As the mom of a medically complex child who experienced quite a bit of pregnancy and birth trauma and who navigates anticipatory grief on a daily basis, I do not expect people to tiptoe, to walk on eggshells, or even to fully understand our experiences, because unless you have lived this grief, how could you understand? I would never wish for anyone to live through what we have lived through and will continue to live through for years to come. I do not need people to "get it." I don't expect people to anticipate all of my triggers. I just ask that when I take the time to communicate my thoughts, experiences, or feelings, that you give me the space to be heard. 

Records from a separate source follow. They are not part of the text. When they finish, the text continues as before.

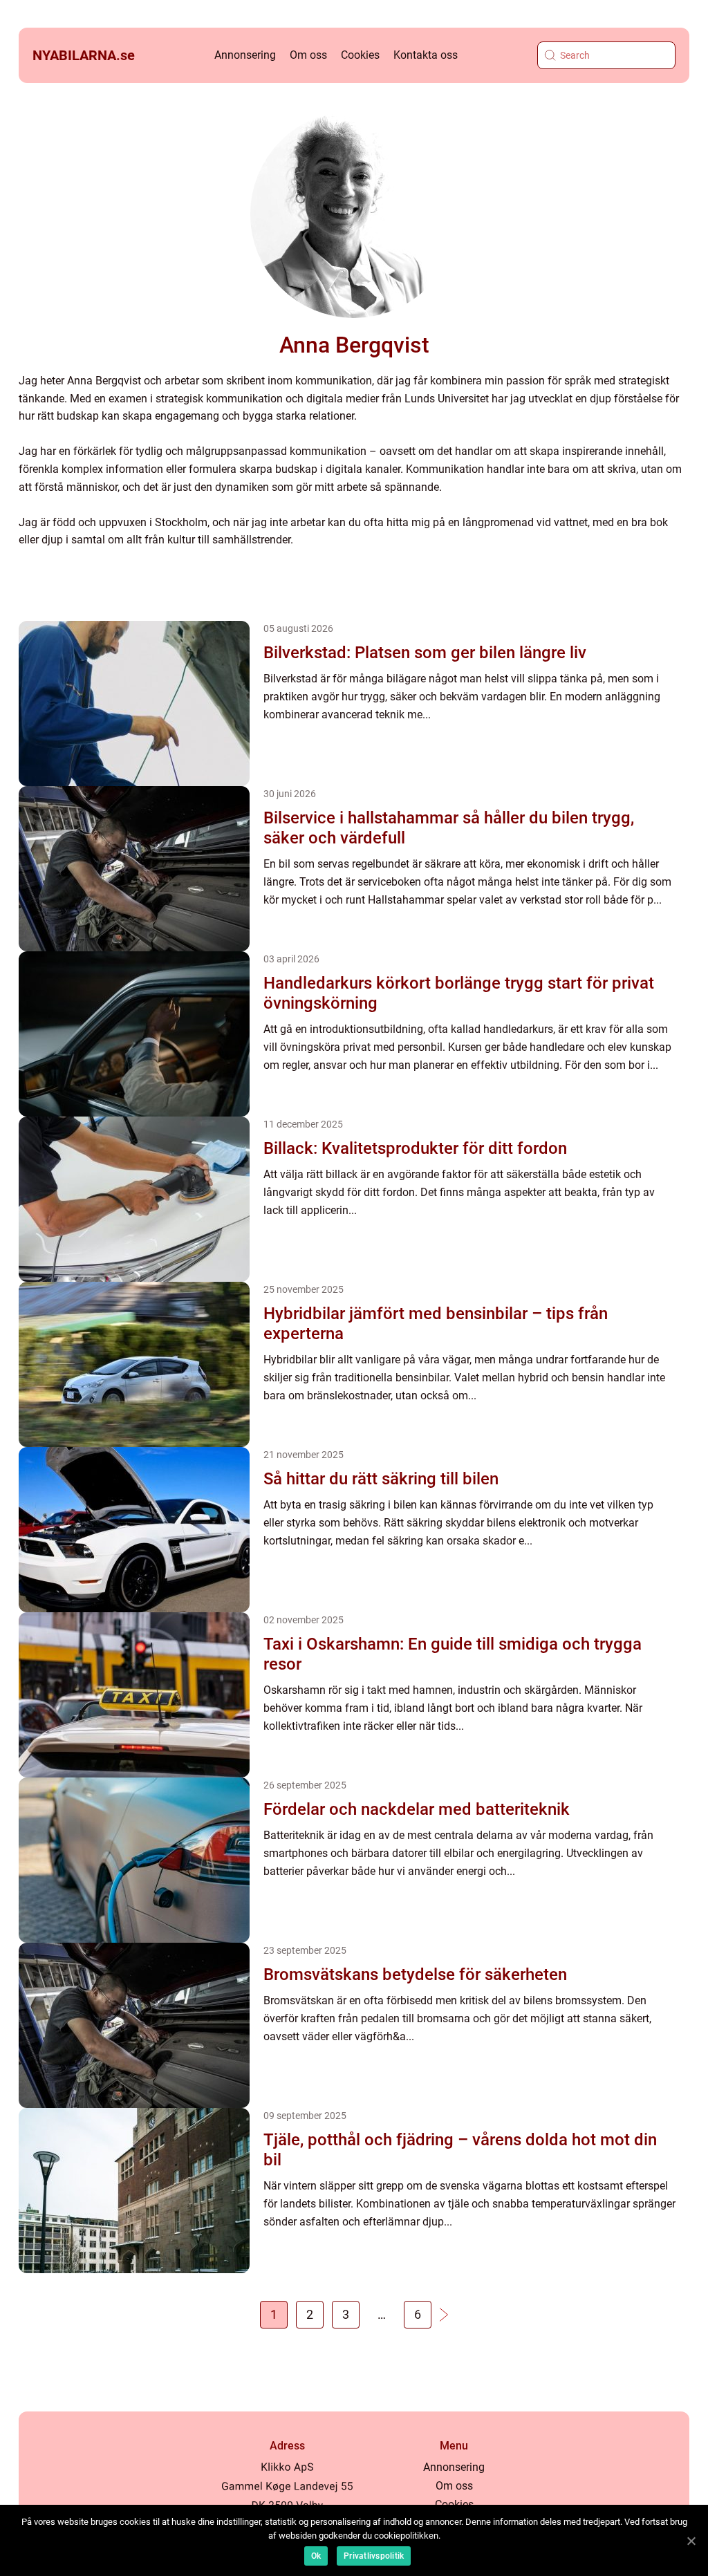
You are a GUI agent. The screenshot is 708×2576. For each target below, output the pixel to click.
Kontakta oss (425, 55)
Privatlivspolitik (374, 2556)
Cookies (360, 55)
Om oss (308, 55)
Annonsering (245, 55)
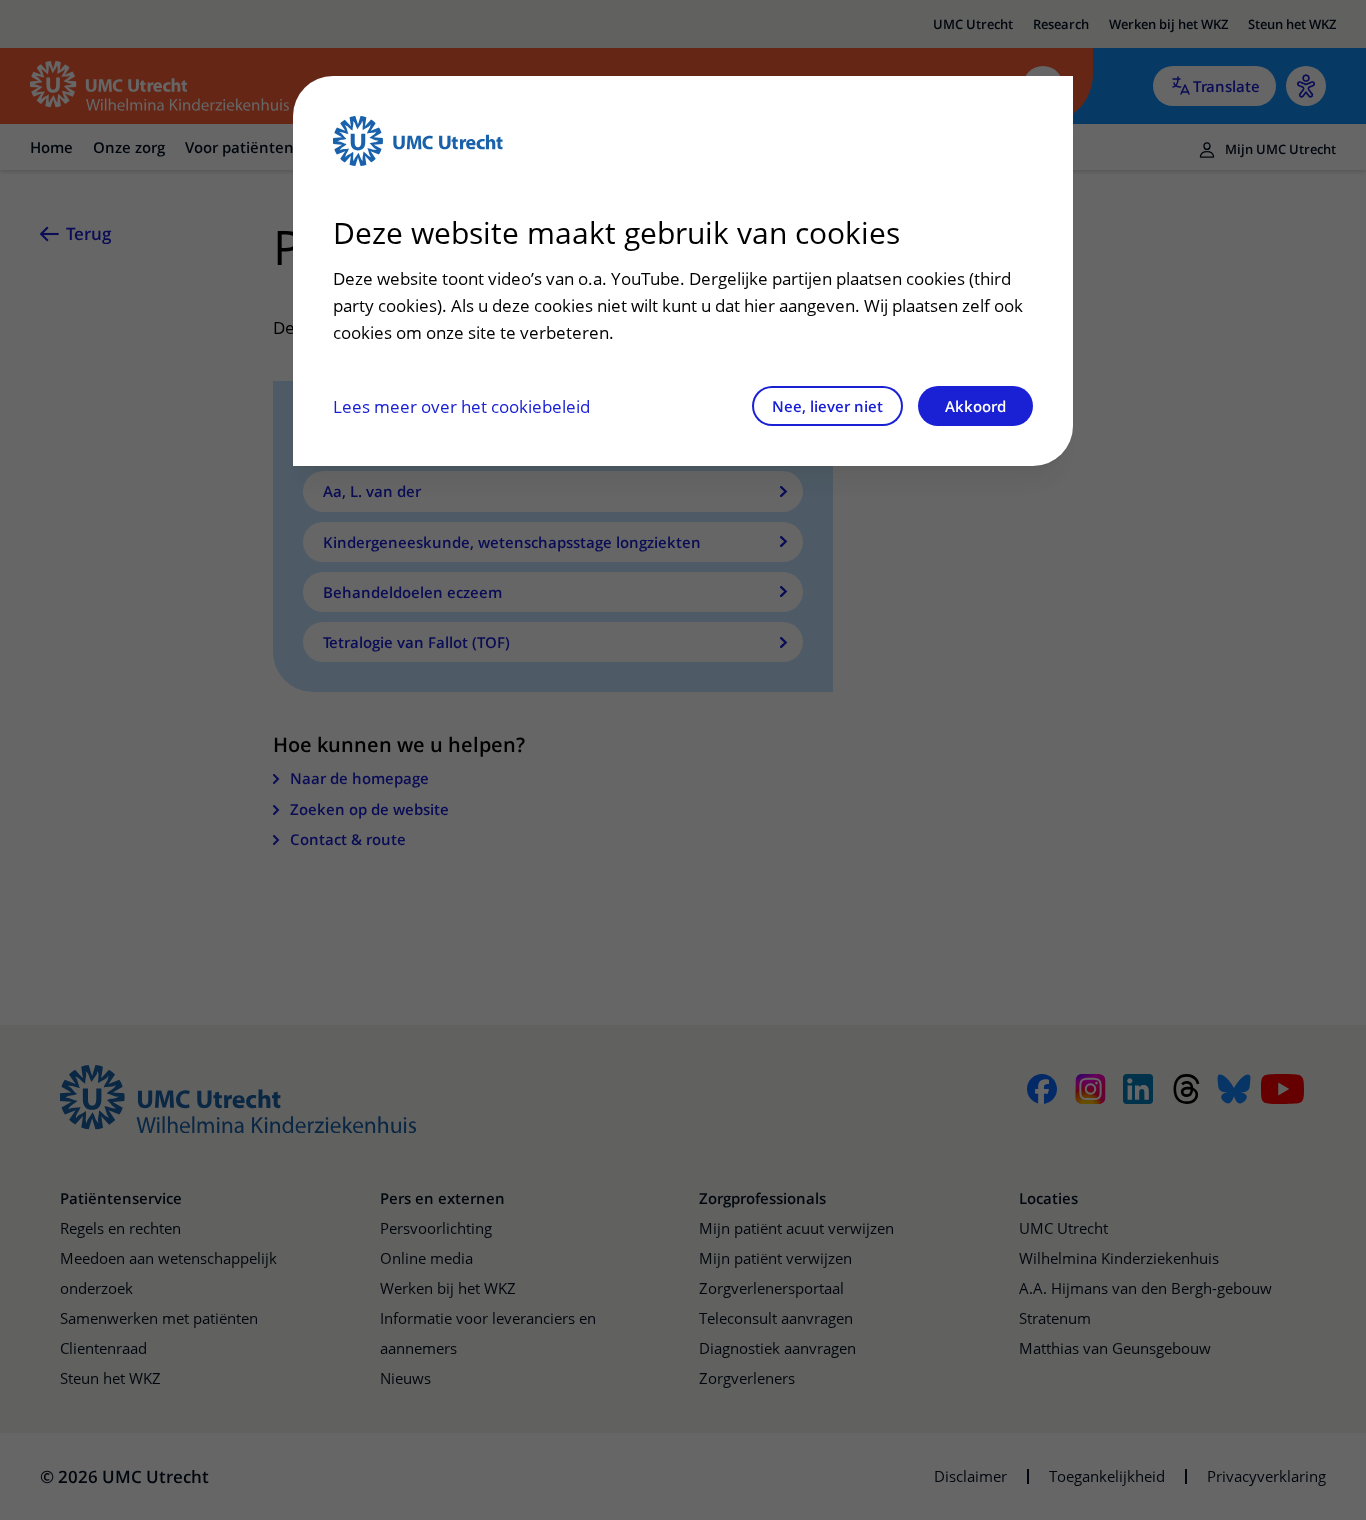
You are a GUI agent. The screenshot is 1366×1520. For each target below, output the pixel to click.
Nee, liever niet (827, 406)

Isn't this how we learn? Don't we broaden our perspectives and gain most valuable insight when we are willing to learn from people who have walked different paths? Shouldn't we desire to do better each day and speak in such a way that is considerate of other people? We cannot learn if we are disinterested in someone's views because we believe they are "too sensitive." When you label people this way, all you have said and demonstrated is that you feel our experiences are not worthy of being heard or considered.

And if my experiences are not worthy of being heard or considered, I have to ask...

At what point does my sensitivity become socially acceptable to you?

In my grief have I not earned the right to be sensitive to certain things and to share those perspectives? Can you honestly blame me for being a bit sensitive? When those of us who have walked these journeys share things that hurt us, it is in hopes of providing respectful education and creating a more empathetic and inclusive world where the needs of others are heard. It is quite literally not about you and your intentions. It is about the impact of your actions and your words and it extends far beyond us as individuals. Small sparks ignite flames. If one person hears a perspective that empowers them to become a more empathetic person, then our time was not wasted in sharing our stories.

In a world where we are so often told how we should grieve, what we should or should not find helpful, how we should and should not receive words or actions, or that we are "too sensitive" and "need to get over it..." a world like that, can you blame us for being tired of having to mask the discomfort of our grief in order to appease those who didn't think our experiences mattered? Is the problem truly that we are too sensitive? Or did our valid, differing perspectives convict you and make you uncomfortable?